_Work to complete_: Rewrite the data below with every "screenshot" changed to "screen capture" and everything else left as it is. Leave the pictures out of your version.

***** Task inputs *****

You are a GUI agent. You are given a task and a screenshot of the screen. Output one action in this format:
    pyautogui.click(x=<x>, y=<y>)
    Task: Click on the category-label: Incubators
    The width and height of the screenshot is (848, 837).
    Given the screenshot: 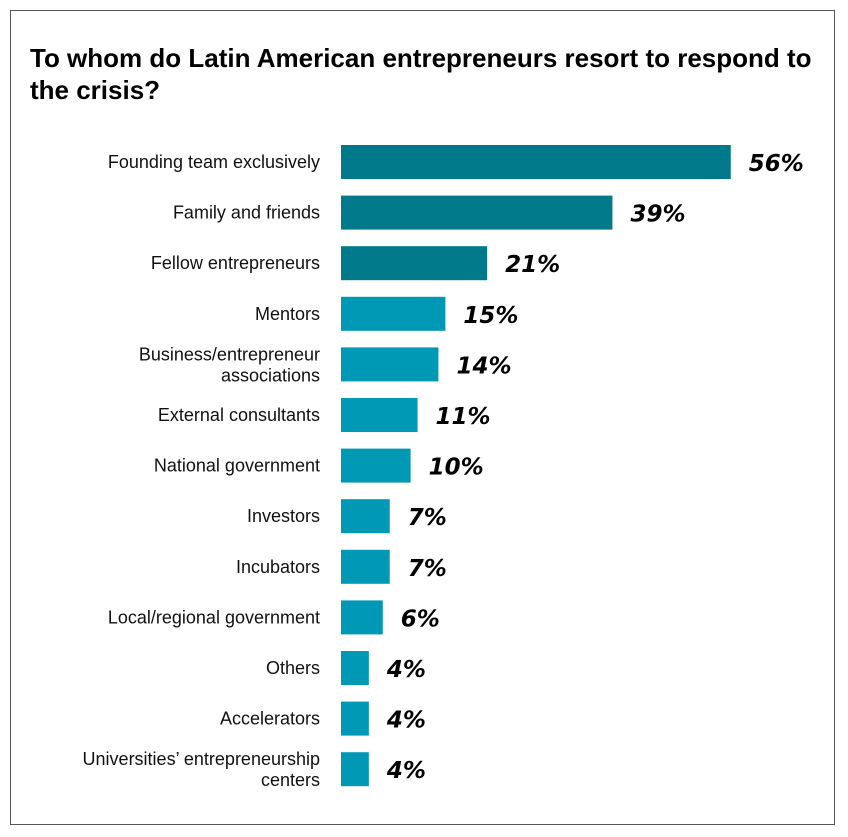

*****

_Problem solution_:
You are a GUI agent. You are given a task and a screen capture of the screen. Output one action in this format:
    pyautogui.click(x=<x>, y=<y>)
    Task: Click on the category-label: Incubators
    The width and height of the screen capture is (848, 837).
    Given the screen capture: 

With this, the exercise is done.